One might expect this binding to be "stronger" when the inferential distance between the typical concepts of some reference class of language-speaker and the concepts discussed in the "dialect" to be larger.
A general description of a language used by a group of communicators is the tuple (alphabet, shared conception of grammatical rules, shared semantic conception of language atoms & combinator outputs).
Outside of purely formal settings, the shared conceptions of grammar & semantics will be leaky. How much can be purely recovered from shared words?

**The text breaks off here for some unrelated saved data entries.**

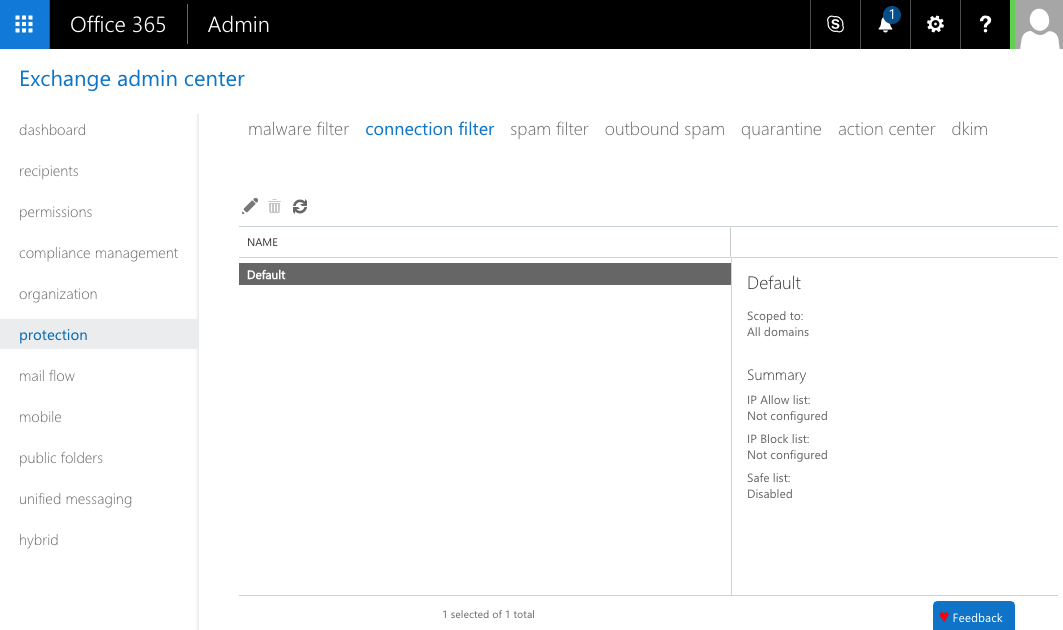Screen dimensions: 1063x630
Task: Go to the dashboard section
Action: [x=52, y=130]
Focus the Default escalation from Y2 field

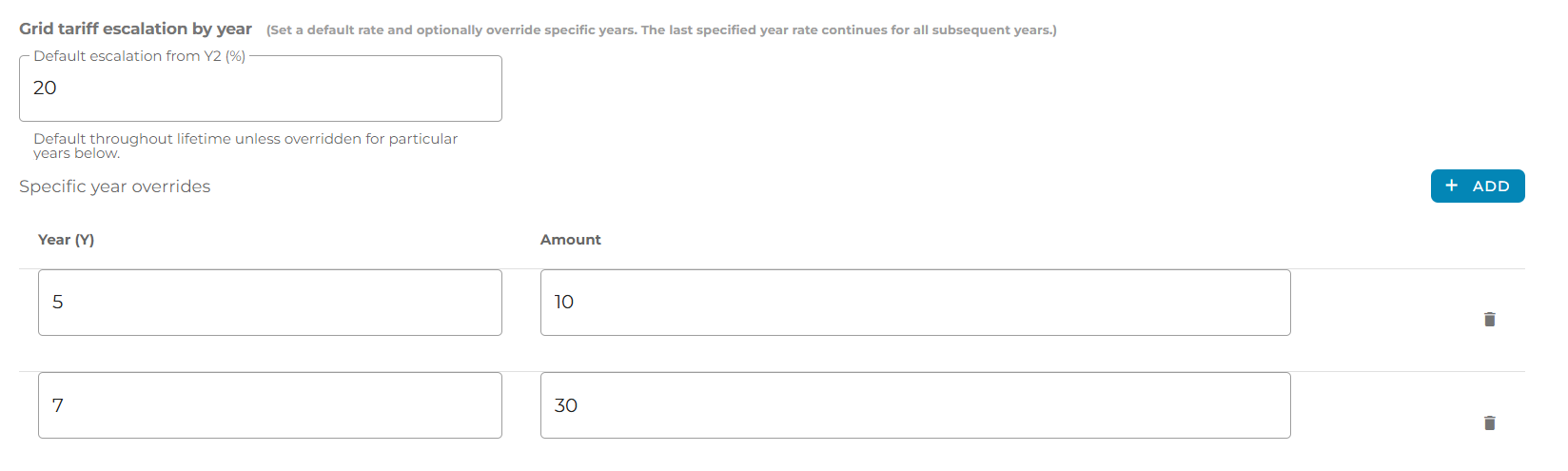pos(260,88)
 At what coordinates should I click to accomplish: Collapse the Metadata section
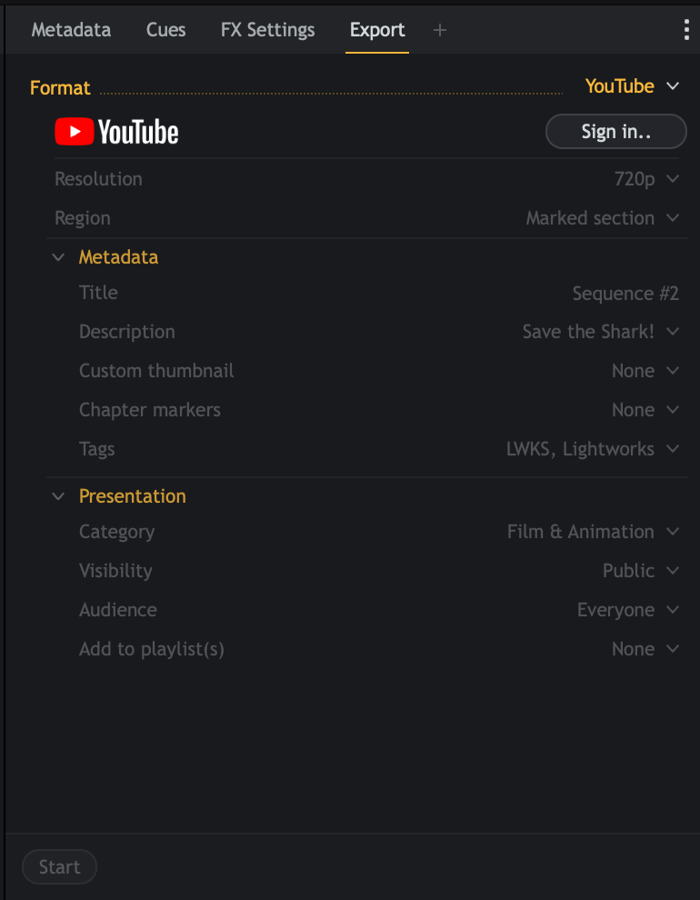point(58,257)

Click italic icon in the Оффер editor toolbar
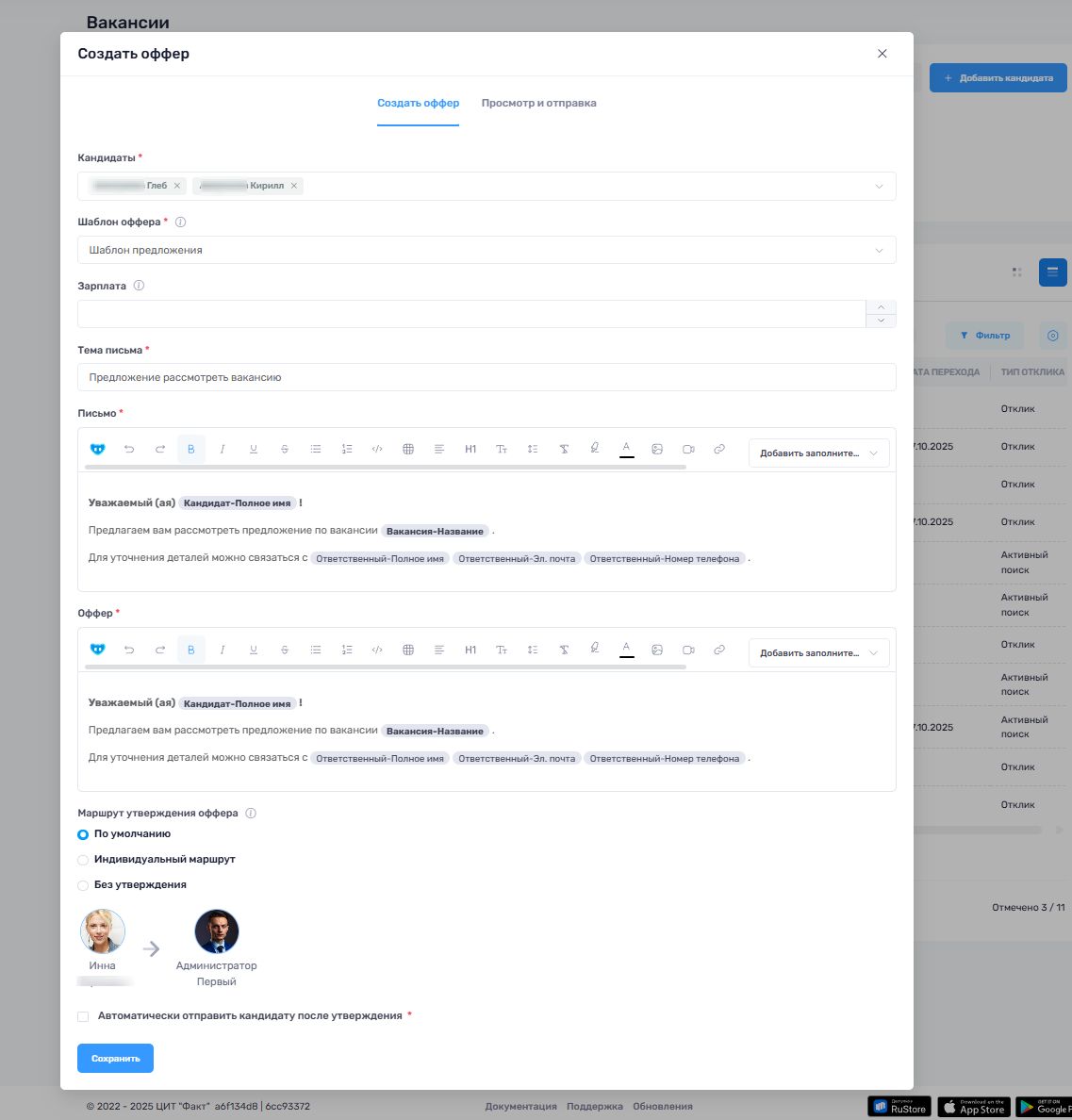[223, 650]
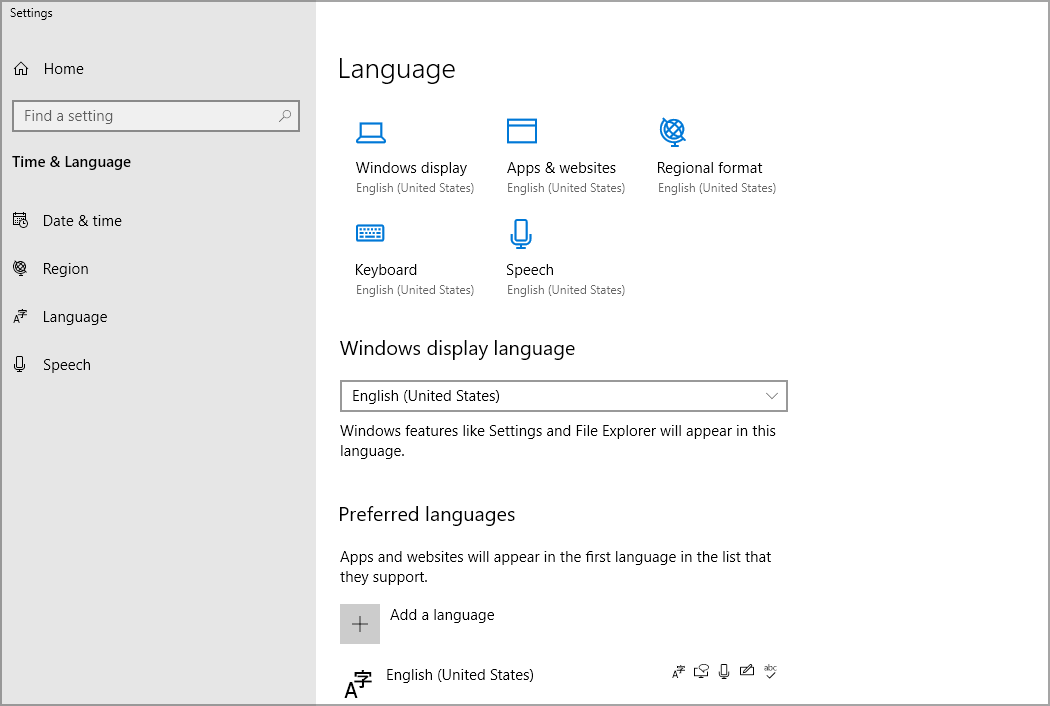Open Speech language settings via microphone icon
1050x706 pixels.
coord(521,232)
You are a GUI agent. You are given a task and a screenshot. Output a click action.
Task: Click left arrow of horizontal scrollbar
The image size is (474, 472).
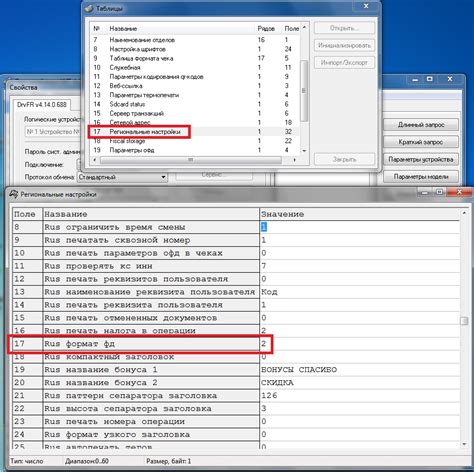coord(95,160)
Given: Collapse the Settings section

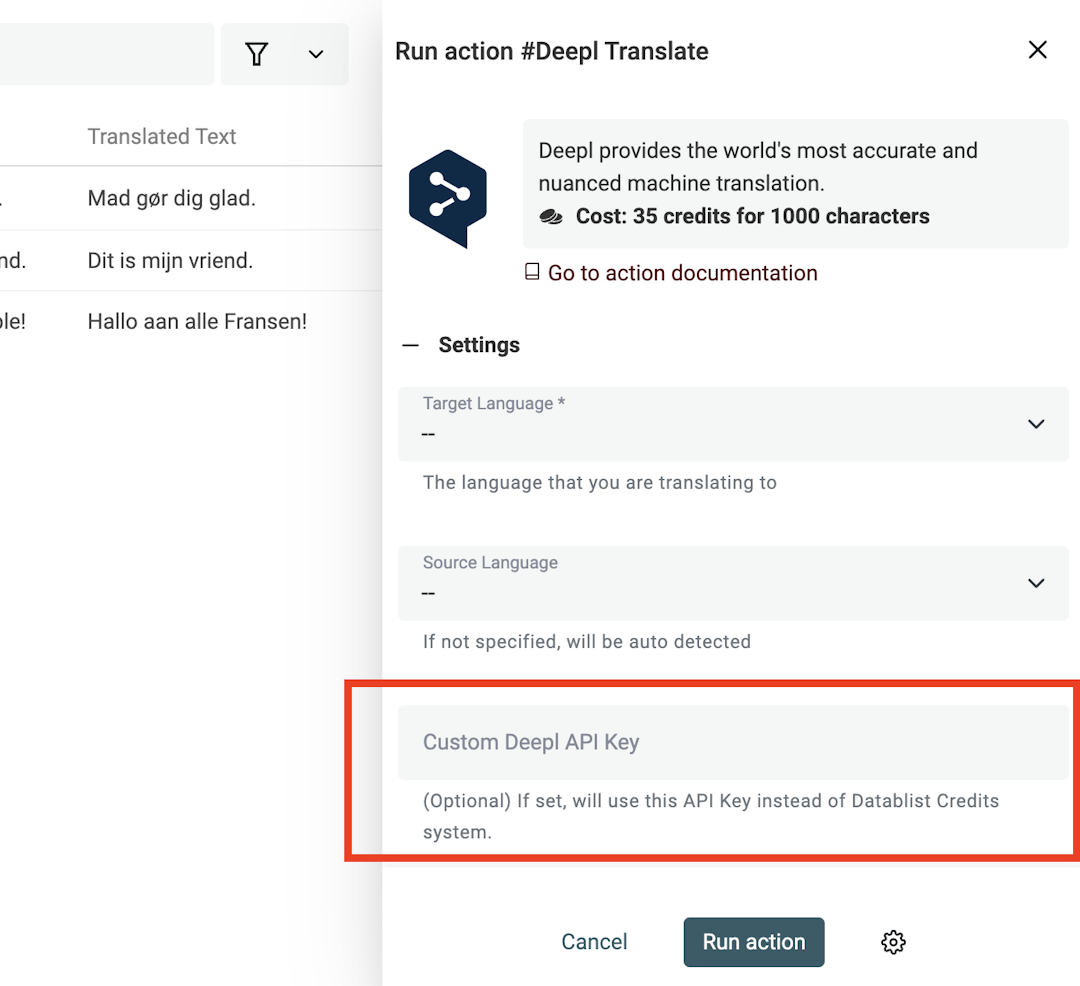Looking at the screenshot, I should 409,344.
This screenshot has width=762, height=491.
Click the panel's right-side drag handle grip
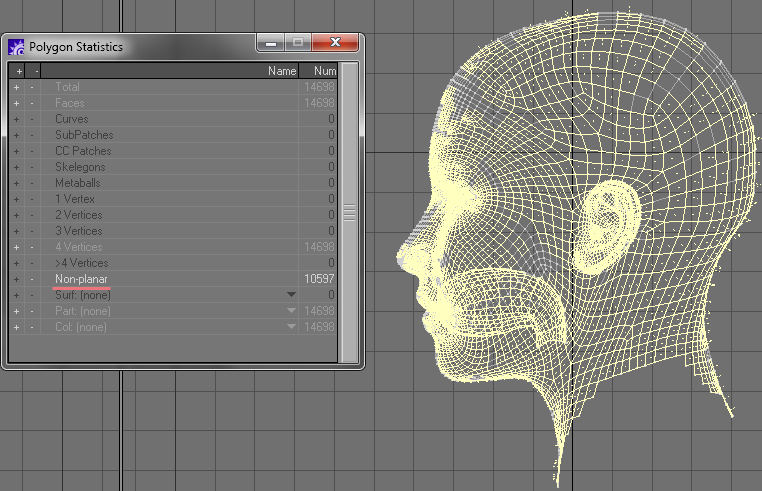(349, 212)
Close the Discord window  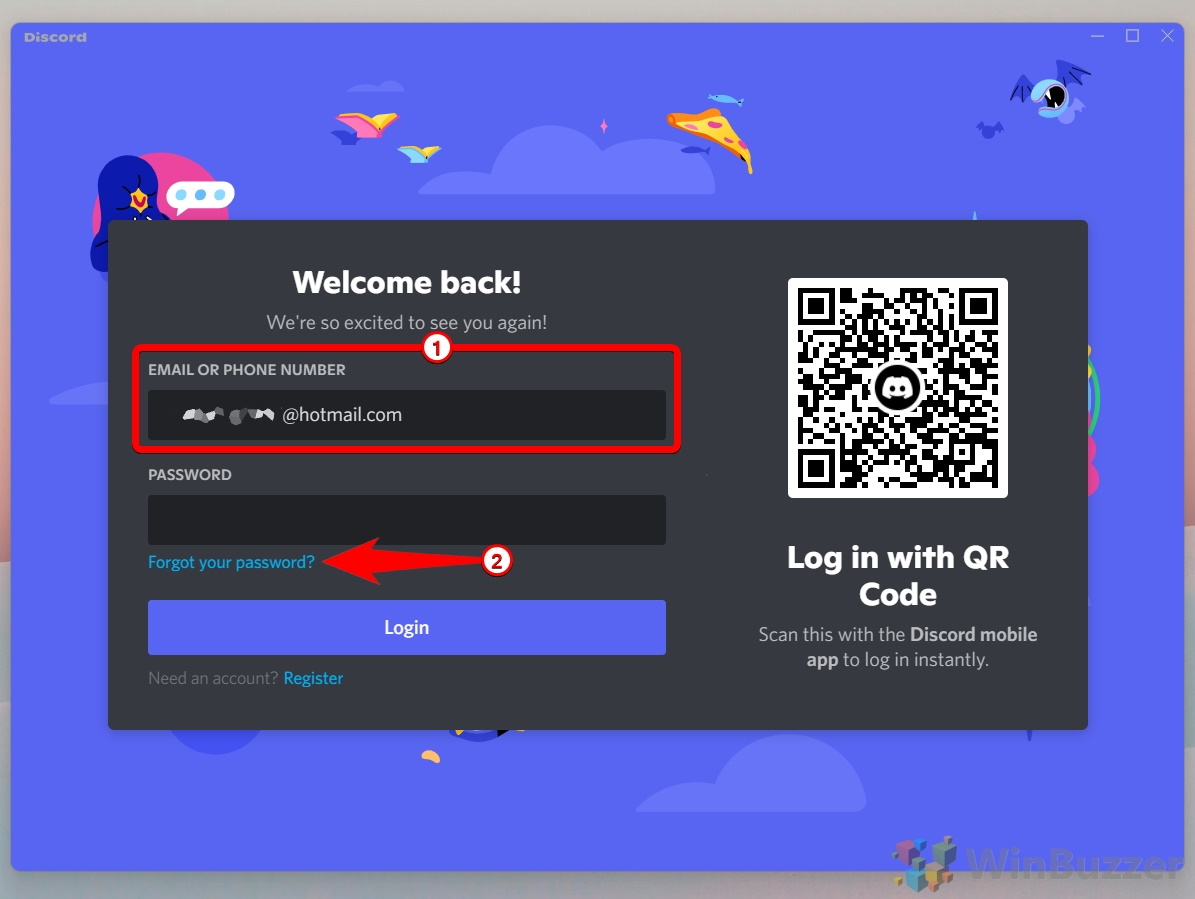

However, there are natural attractors in this space. Ex. traditional dialects, modern languages. Shared conception diffs between language-speakers are significantly smaller than shared conception diffs between two different language speakers (this is by default unresolvable unless there's some shared conception of translation, at which point they're sort of speaking the same conceptual language?)
When talking about algebraic geometry, it feels like an English geometer and a French geometer are speaking more similar languages than a French geometer and a French cafe owner.
I want to say: "an idiolect is a natural attractor in the space of languages for a group of communicators discussing a certain set of concepts, the idioms of the idiolect are identified with the concepts discussed, and the idiolect is quasi-closed under idiomatic composition."
Identifying shared languages as emergent coordination structures between a group of communicators feels satisfying.
However, returning to the case of algebraic geometry, it feels like I can "grok" the definitions of the structures described without understanding the embedded French grammar in EGA. Maybe the correct decomposition of a shared language is (shared idiomatic conception) + (translation interface), and we should just care about the "pre-idiolect."
This is just a world model? Describable without reference to other communicators? Loses some aspect of "coordination"?
Maybe the pre-idiolect is s.t. n communicators can communicate idioms & their compositions with minimal description of a translation interface.
The idiom <-> concept correspondence feels correct. Like, on some level, one of the primary purposes of a grammatical structure is to take the concepts which are primarily bound to words & make sense of their composition, and lexicogenesis is a large part of language-making. But it feels like restricting to wordly atoms is too constraining and there are structural atoms that carry semantic meaning, and idiom can encompass these.
How do you reify concept-space enough to chunk it into non-overlapping parts?
I am trying to point at a superstructure and say "here is a superstructure." I am trying to identify the superstructure by a closure criterion, and I am trying to understand what the closure criterion is. Something language-like should be identifiable this way? And the appropriate notion of closure will then let us chunk correctly?
Maybe superstructures are not generally identifiable via closure?
The load-bearing constraint for considering species as superorganisms is a closure property. They're not particularly well-describable by Dennett's intentional stance.
I want to say "idiolect:communicator:idiom :: species:member-organism:gene."
I don't want to identify lexemes as the atoms of a language-like-structure. Chomsky et. al.'s new mathematical merge formalism is cool but construed, and I have not seen a clean way to differentiate meaningful lexeme composition from non-meaningful lexeme composition.
"Shared understanding" feels better? The point of a language is a mechanism by which communicators communicate, and it so happens that languages happen to be characterizable by some general formal propeties.